STATED GOAL. Give the lines of every record below as a JSON list of strings, one string per line, and drop any blank lines.
--- start of DATA TO USE ---
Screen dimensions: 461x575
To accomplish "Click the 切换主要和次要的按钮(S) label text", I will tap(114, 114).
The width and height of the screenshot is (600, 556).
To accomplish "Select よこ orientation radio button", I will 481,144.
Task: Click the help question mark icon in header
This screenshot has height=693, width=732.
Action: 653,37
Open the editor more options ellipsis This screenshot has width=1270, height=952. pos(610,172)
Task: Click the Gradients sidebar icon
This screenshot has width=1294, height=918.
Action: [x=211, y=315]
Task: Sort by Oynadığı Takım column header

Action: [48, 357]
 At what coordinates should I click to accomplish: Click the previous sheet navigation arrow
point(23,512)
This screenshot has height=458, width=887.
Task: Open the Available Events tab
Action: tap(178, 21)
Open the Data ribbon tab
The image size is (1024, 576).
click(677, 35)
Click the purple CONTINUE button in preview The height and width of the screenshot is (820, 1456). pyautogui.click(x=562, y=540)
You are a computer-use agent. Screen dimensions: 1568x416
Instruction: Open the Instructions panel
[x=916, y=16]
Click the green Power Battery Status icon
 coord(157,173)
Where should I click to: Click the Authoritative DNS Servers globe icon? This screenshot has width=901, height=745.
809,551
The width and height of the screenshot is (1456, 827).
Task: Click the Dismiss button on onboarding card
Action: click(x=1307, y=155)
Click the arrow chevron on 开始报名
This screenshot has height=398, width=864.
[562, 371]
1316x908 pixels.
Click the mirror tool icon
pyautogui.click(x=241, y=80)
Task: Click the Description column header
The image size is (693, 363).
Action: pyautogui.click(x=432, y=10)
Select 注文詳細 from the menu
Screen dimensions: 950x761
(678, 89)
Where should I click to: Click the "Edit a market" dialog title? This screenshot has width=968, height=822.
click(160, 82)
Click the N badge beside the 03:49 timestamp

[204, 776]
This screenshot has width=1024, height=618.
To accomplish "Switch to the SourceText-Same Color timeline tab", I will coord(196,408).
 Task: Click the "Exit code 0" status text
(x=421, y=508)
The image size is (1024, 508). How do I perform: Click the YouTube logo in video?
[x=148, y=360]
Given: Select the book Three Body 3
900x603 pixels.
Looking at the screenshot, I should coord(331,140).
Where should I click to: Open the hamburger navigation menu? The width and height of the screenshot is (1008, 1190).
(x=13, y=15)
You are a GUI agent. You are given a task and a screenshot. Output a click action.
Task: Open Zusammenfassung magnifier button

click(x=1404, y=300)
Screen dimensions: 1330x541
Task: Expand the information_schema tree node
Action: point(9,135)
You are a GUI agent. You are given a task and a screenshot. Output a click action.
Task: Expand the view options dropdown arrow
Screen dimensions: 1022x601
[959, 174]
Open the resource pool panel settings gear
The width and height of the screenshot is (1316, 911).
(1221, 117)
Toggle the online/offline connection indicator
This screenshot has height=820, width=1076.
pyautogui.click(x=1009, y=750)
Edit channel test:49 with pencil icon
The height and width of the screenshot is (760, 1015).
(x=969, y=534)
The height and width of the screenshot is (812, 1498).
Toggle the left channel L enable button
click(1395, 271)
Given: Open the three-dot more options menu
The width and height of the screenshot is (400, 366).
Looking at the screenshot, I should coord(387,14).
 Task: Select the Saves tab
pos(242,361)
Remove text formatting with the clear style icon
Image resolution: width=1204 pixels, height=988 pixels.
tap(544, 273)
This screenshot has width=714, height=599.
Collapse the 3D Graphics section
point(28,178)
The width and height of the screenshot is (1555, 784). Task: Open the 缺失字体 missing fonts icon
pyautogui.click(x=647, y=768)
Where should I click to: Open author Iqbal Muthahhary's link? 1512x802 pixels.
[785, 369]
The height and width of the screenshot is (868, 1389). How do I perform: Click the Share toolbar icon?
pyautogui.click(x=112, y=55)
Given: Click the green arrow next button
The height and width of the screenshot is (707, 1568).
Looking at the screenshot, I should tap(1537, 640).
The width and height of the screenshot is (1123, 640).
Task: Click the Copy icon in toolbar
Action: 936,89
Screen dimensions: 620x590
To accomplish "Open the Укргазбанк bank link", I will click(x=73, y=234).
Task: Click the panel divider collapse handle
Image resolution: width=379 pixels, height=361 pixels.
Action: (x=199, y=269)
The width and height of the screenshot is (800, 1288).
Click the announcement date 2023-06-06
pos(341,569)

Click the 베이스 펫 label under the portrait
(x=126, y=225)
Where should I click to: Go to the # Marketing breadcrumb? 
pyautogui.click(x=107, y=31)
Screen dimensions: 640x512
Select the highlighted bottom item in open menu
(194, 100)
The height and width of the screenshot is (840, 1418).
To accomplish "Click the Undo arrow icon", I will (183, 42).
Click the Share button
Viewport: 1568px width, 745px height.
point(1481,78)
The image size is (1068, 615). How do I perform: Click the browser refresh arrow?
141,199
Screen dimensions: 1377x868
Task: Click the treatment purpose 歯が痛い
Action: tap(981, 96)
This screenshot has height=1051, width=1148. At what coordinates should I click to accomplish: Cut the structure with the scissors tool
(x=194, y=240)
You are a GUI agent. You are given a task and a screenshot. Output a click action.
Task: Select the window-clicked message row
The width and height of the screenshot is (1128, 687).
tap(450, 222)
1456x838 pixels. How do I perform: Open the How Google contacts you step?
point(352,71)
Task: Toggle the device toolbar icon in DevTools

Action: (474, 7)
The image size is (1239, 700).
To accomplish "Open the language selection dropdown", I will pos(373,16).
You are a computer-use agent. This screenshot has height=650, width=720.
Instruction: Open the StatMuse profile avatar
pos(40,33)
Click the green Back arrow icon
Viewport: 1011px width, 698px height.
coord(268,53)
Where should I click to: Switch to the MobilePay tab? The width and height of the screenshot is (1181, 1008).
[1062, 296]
--- end of DATA TO USE ---
CORRECT RESULT.
[
  "Screen dimensions: 461x575",
  "To accomplish \"Click the 切换主要和次要的按钮(S) label text\", I will tap(114, 114).",
  "The width and height of the screenshot is (600, 556).",
  "To accomplish \"Select よこ orientation radio button\", I will 481,144.",
  "Task: Click the help question mark icon in header",
  "This screenshot has height=693, width=732.",
  "Action: 653,37",
  "Open the editor more options ellipsis This screenshot has width=1270, height=952. pos(610,172)",
  "Task: Click the Gradients sidebar icon",
  "This screenshot has width=1294, height=918.",
  "Action: [x=211, y=315]",
  "Task: Sort by Oynadığı Takım column header",
  "Action: [48, 357]",
  " At what coordinates should I click to accomplish: Click the previous sheet navigation arrow",
  "point(23,512)",
  "This screenshot has height=458, width=887.",
  "Task: Open the Available Events tab",
  "Action: tap(178, 21)",
  "Open the Data ribbon tab",
  "The image size is (1024, 576).",
  "click(677, 35)",
  "Click the purple CONTINUE button in preview The height and width of the screenshot is (820, 1456). pyautogui.click(x=562, y=540)",
  "You are a computer-use agent. Screen dimensions: 1568x416",
  "Instruction: Open the Instructions panel",
  "[x=916, y=16]",
  "Click the green Power Battery Status icon",
  " coord(157,173)",
  "Where should I click to: Click the Authoritative DNS Servers globe icon? This screenshot has width=901, height=745.",
  "809,551",
  "The width and height of the screenshot is (1456, 827).",
  "Task: Click the Dismiss button on onboarding card",
  "Action: click(x=1307, y=155)",
  "Click the arrow chevron on 开始报名",
  "This screenshot has height=398, width=864.",
  "[562, 371]",
  "1316x908 pixels.",
  "Click the mirror tool icon",
  "pyautogui.click(x=241, y=80)",
  "Task: Click the Description column header",
  "The image size is (693, 363).",
  "Action: pyautogui.click(x=432, y=10)",
  "Select 注文詳細 from the menu",
  "Screen dimensions: 950x761",
  "(678, 89)",
  "Where should I click to: Click the \"Edit a market\" dialog title? This screenshot has width=968, height=822.",
  "click(160, 82)",
  "Click the N badge beside the 03:49 timestamp",
  "[204, 776]",
  "This screenshot has width=1024, height=618.",
  "To accomplish \"Switch to the SourceText-Same Color timeline tab\", I will coord(196,408).",
  " Task: Click the \"Exit code 0\" status text",
  "(x=421, y=508)",
  "The image size is (1024, 508). How do I perform: Click the YouTube logo in video?",
  "[x=148, y=360]",
  "Given: Select the book Three Body 3",
  "900x603 pixels.",
  "Looking at the screenshot, I should coord(331,140).",
  "Where should I click to: Open the hamburger navigation menu? The width and height of the screenshot is (1008, 1190).",
  "(x=13, y=15)",
  "You are a GUI agent. You are given a task and a screenshot. Output a click action.",
  "Task: Open Zusammenfassung magnifier button",
  "click(x=1404, y=300)",
  "Screen dimensions: 1330x541",
  "Task: Expand the information_schema tree node",
  "Action: point(9,135)",
  "You are a GUI agent. You are given a task and a screenshot. Output a click action.",
  "Task: Expand the view options dropdown arrow",
  "Screen dimensions: 1022x601",
  "[959, 174]",
  "Open the resource pool panel settings gear",
  "The width and height of the screenshot is (1316, 911).",
  "(1221, 117)",
  "Toggle the online/offline connection indicator",
  "This screenshot has height=820, width=1076.",
  "pyautogui.click(x=1009, y=750)",
  "Edit channel test:49 with pencil icon",
  "The height and width of the screenshot is (760, 1015).",
  "(x=969, y=534)",
  "The height and width of the screenshot is (812, 1498).",
  "Toggle the left channel L enable button",
  "click(1395, 271)",
  "Given: Open the three-dot more options menu",
  "The width and height of the screenshot is (400, 366).",
  "Looking at the screenshot, I should coord(387,14).",
  " Task: Select the Saves tab",
  "pos(242,361)",
  "Remove text formatting with the clear style icon",
  "Image resolution: width=1204 pixels, height=988 pixels.",
  "tap(544, 273)",
  "This screenshot has width=714, height=599.",
  "Collapse the 3D Graphics section",
  "point(28,178)",
  "The width and height of the screenshot is (1555, 784). Task: Open the 缺失字体 missing fonts icon",
  "pyautogui.click(x=647, y=768)",
  "Where should I click to: Open author Iqbal Muthahhary's link? 1512x802 pixels.",
  "[785, 369]",
  "The height and width of the screenshot is (868, 1389). How do I perform: Click the Share toolbar icon?",
  "pyautogui.click(x=112, y=55)",
  "Given: Click the green arrow next button",
  "The height and width of the screenshot is (707, 1568).",
  "Looking at the screenshot, I should tap(1537, 640).",
  "The width and height of the screenshot is (1123, 640).",
  "Task: Click the Copy icon in toolbar",
  "Action: 936,89",
  "Screen dimensions: 620x590",
  "To accomplish \"Open the Укргазбанк bank link\", I will click(x=73, y=234).",
  "Task: Click the panel divider collapse handle",
  "Image resolution: width=379 pixels, height=361 pixels.",
  "Action: (x=199, y=269)",
  "The width and height of the screenshot is (800, 1288).",
  "Click the announcement date 2023-06-06",
  "pos(341,569)",
  "Click the 베이스 펫 label under the portrait",
  "(x=126, y=225)",
  "Where should I click to: Go to the # Marketing breadcrumb? ",
  "pyautogui.click(x=107, y=31)",
  "Screen dimensions: 640x512",
  "Select the highlighted bottom item in open menu",
  "(194, 100)",
  "The height and width of the screenshot is (840, 1418).",
  "To accomplish \"Click the Undo arrow icon\", I will (183, 42).",
  "Click the Share button",
  "Viewport: 1568px width, 745px height.",
  "point(1481,78)",
  "The image size is (1068, 615). How do I perform: Click the browser refresh arrow?",
  "141,199",
  "Screen dimensions: 1377x868",
  "Task: Click the treatment purpose 歯が痛い",
  "Action: tap(981, 96)",
  "This screenshot has height=1051, width=1148. At what coordinates should I click to accomplish: Cut the structure with the scissors tool",
  "(x=194, y=240)",
  "You are a GUI agent. You are given a task and a screenshot. Output a click action.",
  "Task: Select the window-clicked message row",
  "The width and height of the screenshot is (1128, 687).",
  "tap(450, 222)",
  "1456x838 pixels. How do I perform: Open the How Google contacts you step?",
  "point(352,71)",
  "Task: Toggle the device toolbar icon in DevTools",
  "Action: (474, 7)",
  "The image size is (1239, 700).",
  "To accomplish \"Open the language selection dropdown\", I will pos(373,16).",
  "You are a computer-use agent. This screenshot has height=650, width=720.",
  "Instruction: Open the StatMuse profile avatar",
  "pos(40,33)",
  "Click the green Back arrow icon",
  "Viewport: 1011px width, 698px height.",
  "coord(268,53)",
  "Where should I click to: Switch to the MobilePay tab? The width and height of the screenshot is (1181, 1008).",
  "[1062, 296]"
]